*** Opening of Entries supplied ***

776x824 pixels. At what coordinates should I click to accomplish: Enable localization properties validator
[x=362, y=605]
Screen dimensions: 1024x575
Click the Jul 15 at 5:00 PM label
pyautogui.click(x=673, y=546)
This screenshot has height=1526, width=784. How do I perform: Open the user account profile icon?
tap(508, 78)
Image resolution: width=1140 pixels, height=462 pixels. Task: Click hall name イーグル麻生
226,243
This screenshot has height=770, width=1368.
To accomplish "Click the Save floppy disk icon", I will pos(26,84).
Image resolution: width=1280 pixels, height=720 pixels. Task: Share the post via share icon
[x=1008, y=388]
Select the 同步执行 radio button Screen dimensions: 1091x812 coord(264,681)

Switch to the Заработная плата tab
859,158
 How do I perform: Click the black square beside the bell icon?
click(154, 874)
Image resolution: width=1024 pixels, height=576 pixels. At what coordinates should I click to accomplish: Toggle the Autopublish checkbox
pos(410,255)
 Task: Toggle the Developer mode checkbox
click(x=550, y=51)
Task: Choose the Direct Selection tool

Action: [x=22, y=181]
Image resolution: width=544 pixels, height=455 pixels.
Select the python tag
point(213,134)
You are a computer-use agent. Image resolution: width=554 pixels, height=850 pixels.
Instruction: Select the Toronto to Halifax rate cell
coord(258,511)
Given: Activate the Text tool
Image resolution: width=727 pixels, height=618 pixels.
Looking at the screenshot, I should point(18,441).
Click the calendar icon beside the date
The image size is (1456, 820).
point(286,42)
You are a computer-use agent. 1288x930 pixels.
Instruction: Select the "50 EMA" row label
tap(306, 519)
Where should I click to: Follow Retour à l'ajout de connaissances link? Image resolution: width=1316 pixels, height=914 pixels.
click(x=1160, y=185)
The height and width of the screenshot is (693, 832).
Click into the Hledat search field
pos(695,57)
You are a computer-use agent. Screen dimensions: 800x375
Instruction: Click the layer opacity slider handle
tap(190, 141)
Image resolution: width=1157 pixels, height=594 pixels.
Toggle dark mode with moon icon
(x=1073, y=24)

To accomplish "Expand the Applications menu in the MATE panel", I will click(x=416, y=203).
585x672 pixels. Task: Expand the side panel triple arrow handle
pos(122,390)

*** Close of Entries supplied ***

• **Problem**: After reading the data above, print it all again exactly.

• **Answer space**:
776x824 pixels. At what coordinates should I click to accomplish: Enable localization properties validator
[x=362, y=605]
Screen dimensions: 1024x575
Click the Jul 15 at 5:00 PM label
pyautogui.click(x=673, y=546)
This screenshot has height=1526, width=784. How do I perform: Open the user account profile icon?
tap(508, 78)
Image resolution: width=1140 pixels, height=462 pixels. Task: Click hall name イーグル麻生
226,243
This screenshot has height=770, width=1368.
To accomplish "Click the Save floppy disk icon", I will pos(26,84).
Image resolution: width=1280 pixels, height=720 pixels. Task: Share the post via share icon
[x=1008, y=388]
Select the 同步执行 radio button Screen dimensions: 1091x812 coord(264,681)

Switch to the Заработная плата tab
859,158
 How do I perform: Click the black square beside the bell icon?
click(154, 874)
Image resolution: width=1024 pixels, height=576 pixels. At what coordinates should I click to accomplish: Toggle the Autopublish checkbox
pos(410,255)
 Task: Toggle the Developer mode checkbox
click(x=550, y=51)
Task: Choose the Direct Selection tool

Action: [x=22, y=181]
Image resolution: width=544 pixels, height=455 pixels.
Select the python tag
point(213,134)
You are a computer-use agent. Image resolution: width=554 pixels, height=850 pixels.
Instruction: Select the Toronto to Halifax rate cell
coord(258,511)
Given: Activate the Text tool
Image resolution: width=727 pixels, height=618 pixels.
Looking at the screenshot, I should point(18,441).
Click the calendar icon beside the date
The image size is (1456, 820).
point(286,42)
You are a computer-use agent. 1288x930 pixels.
Instruction: Select the "50 EMA" row label
tap(306, 519)
Where should I click to: Follow Retour à l'ajout de connaissances link? Image resolution: width=1316 pixels, height=914 pixels.
click(x=1160, y=185)
The height and width of the screenshot is (693, 832).
Click into the Hledat search field
pos(695,57)
You are a computer-use agent. Screen dimensions: 800x375
Instruction: Click the layer opacity slider handle
tap(190, 141)
Image resolution: width=1157 pixels, height=594 pixels.
Toggle dark mode with moon icon
(x=1073, y=24)

To accomplish "Expand the Applications menu in the MATE panel", I will click(x=416, y=203).
585x672 pixels. Task: Expand the side panel triple arrow handle
pos(122,390)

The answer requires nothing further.